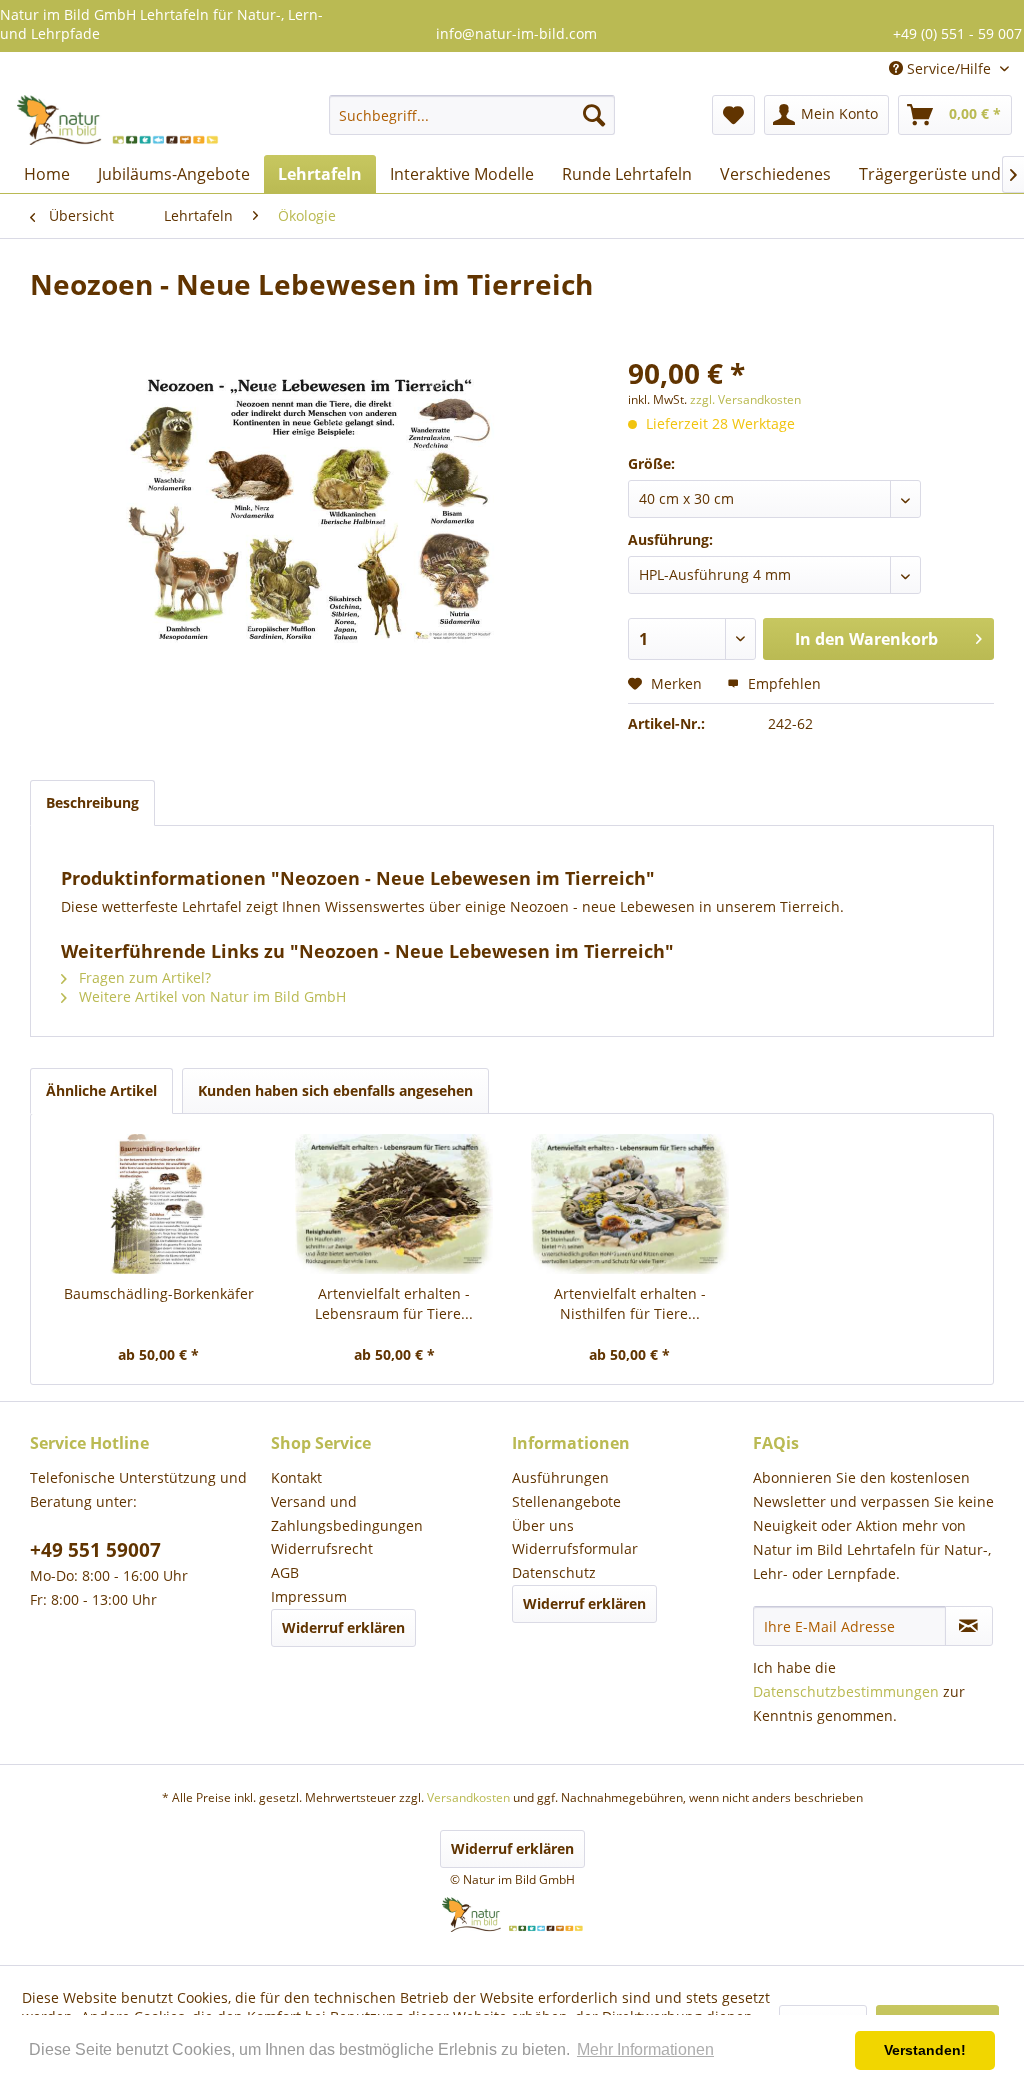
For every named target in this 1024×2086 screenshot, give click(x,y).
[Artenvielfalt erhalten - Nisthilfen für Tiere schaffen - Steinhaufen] (630, 1204)
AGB (285, 1572)
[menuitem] (472, 115)
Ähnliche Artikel (101, 1090)
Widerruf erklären (343, 1627)
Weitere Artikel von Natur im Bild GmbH (210, 996)
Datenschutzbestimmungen (846, 1691)
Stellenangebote (566, 1501)
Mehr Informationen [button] (645, 2049)
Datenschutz (554, 1572)
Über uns (543, 1525)
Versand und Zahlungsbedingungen (347, 1513)
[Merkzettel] (733, 115)
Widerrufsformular (575, 1548)
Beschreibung (92, 802)
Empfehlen (782, 683)
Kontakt (296, 1477)
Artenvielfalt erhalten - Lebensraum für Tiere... (394, 1303)
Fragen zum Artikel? (143, 977)
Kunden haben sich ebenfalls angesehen (335, 1090)
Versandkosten (468, 1797)
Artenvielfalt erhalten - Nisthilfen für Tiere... (630, 1303)
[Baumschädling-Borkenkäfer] (159, 1204)
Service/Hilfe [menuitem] (949, 68)
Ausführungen (560, 1477)
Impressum (309, 1596)
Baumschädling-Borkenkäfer (159, 1293)
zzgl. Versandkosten (745, 399)
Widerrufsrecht (322, 1548)
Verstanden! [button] (925, 2050)
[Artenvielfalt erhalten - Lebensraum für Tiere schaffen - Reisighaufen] (395, 1204)
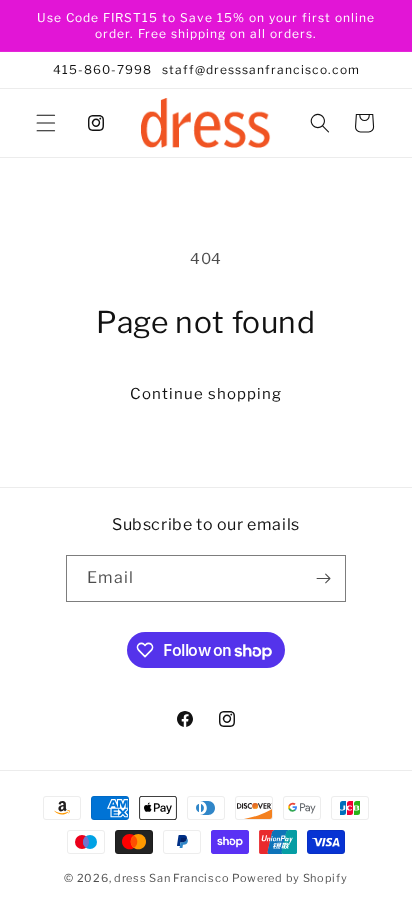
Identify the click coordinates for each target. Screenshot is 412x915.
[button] (46, 123)
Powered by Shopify (290, 878)
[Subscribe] (323, 578)
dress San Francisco (171, 878)
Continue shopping (206, 394)
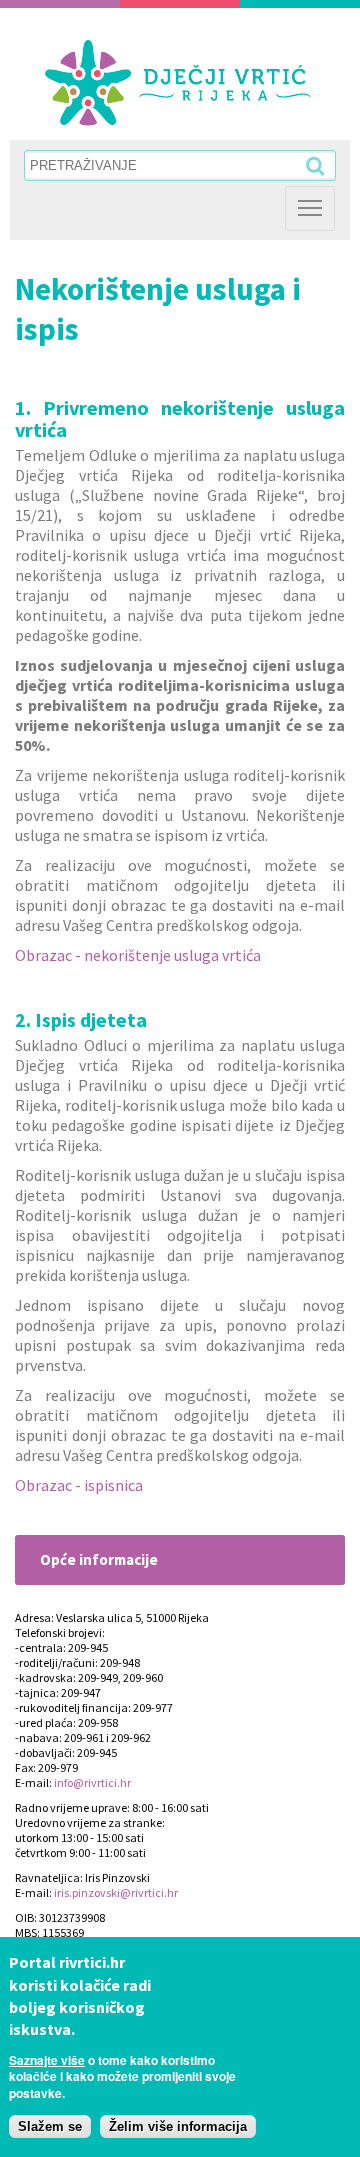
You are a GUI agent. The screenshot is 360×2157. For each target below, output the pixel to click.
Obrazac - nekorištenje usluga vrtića (138, 955)
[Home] (178, 83)
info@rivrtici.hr (92, 1782)
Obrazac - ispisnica (79, 1485)
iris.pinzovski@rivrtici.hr (116, 1892)
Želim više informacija (178, 2126)
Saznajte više (47, 2060)
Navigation (310, 208)
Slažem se (50, 2126)
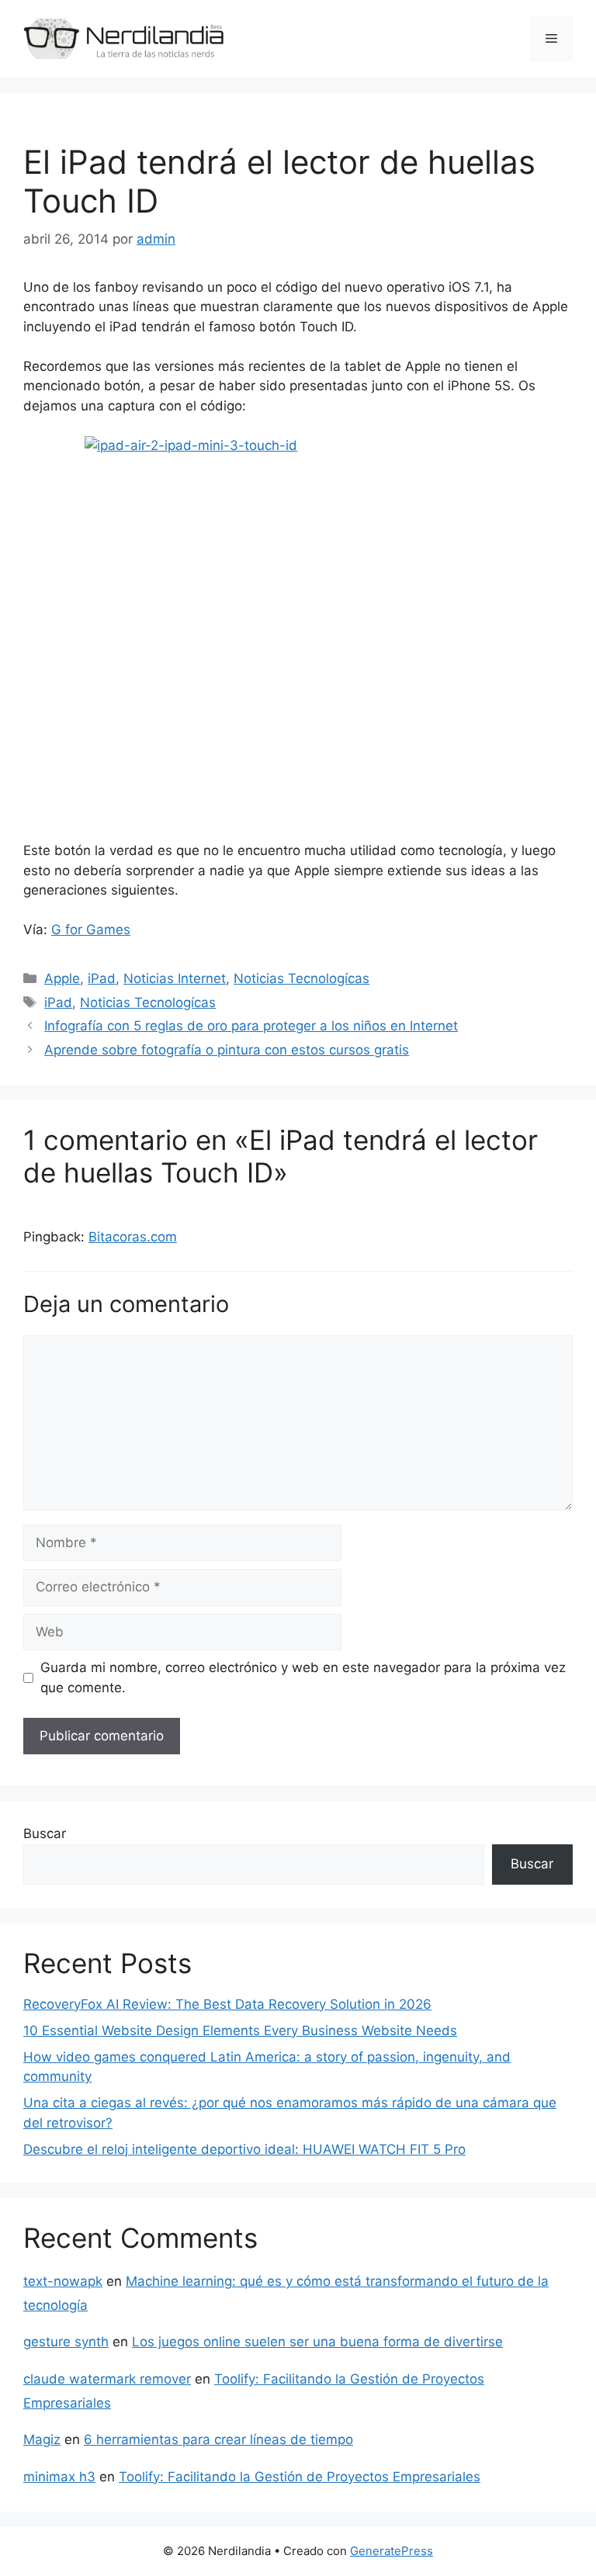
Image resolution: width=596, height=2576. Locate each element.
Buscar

## Exercise brief
Every word of the material above should be copied exactly; no pictures.

## Answer below
For every named target in this 1024×2086 screenshot, give click(x,y).
[Artenvielfalt erhalten - Nisthilfen für Tiere schaffen - Steinhaufen] (630, 1204)
AGB (285, 1572)
[menuitem] (472, 115)
Ähnliche Artikel (101, 1090)
Widerruf erklären (343, 1627)
Weitere Artikel von Natur im Bild GmbH (210, 996)
Datenschutzbestimmungen (846, 1691)
Stellenangebote (566, 1501)
Mehr Informationen [button] (645, 2049)
Datenschutz (554, 1572)
Über uns (543, 1525)
Versand und Zahlungsbedingungen (347, 1513)
[Merkzettel] (733, 115)
Widerrufsformular (575, 1548)
Beschreibung (92, 802)
Empfehlen (782, 683)
Kontakt (296, 1477)
Artenvielfalt erhalten - Lebensraum für Tiere... (394, 1303)
Fragen zum Artikel? (143, 977)
Kunden haben sich ebenfalls angesehen (335, 1090)
Versandkosten (468, 1797)
Artenvielfalt erhalten - Nisthilfen für Tiere... (630, 1303)
[Baumschädling-Borkenkäfer] (159, 1204)
Service/Hilfe [menuitem] (949, 68)
Ausführungen (560, 1477)
Impressum (309, 1596)
Baumschädling-Borkenkäfer (159, 1293)
zzgl. Versandkosten (745, 399)
Widerrufsrecht (322, 1548)
Verstanden! [button] (925, 2050)
[Artenvielfalt erhalten - Lebensraum für Tiere schaffen - Reisighaufen] (395, 1204)
Identify the click coordinates for each target. Screenshot is 412x915.
[button] (46, 123)
Powered by Shopify (290, 878)
[Subscribe] (323, 578)
dress San Francisco (171, 878)
Continue shopping (206, 394)
You are a GUI agent. The screenshot is 360×2157. For each target below, output the pixel to click.
Obrazac - nekorištenje usluga vrtića (138, 955)
[Home] (178, 83)
info@rivrtici.hr (92, 1782)
Obrazac - ispisnica (79, 1485)
iris.pinzovski@rivrtici.hr (116, 1892)
Želim više informacija (178, 2126)
Saznajte više (47, 2060)
Navigation (310, 208)
Slažem se (50, 2126)
Image resolution: width=596, height=2576. Locate each element.
Buscar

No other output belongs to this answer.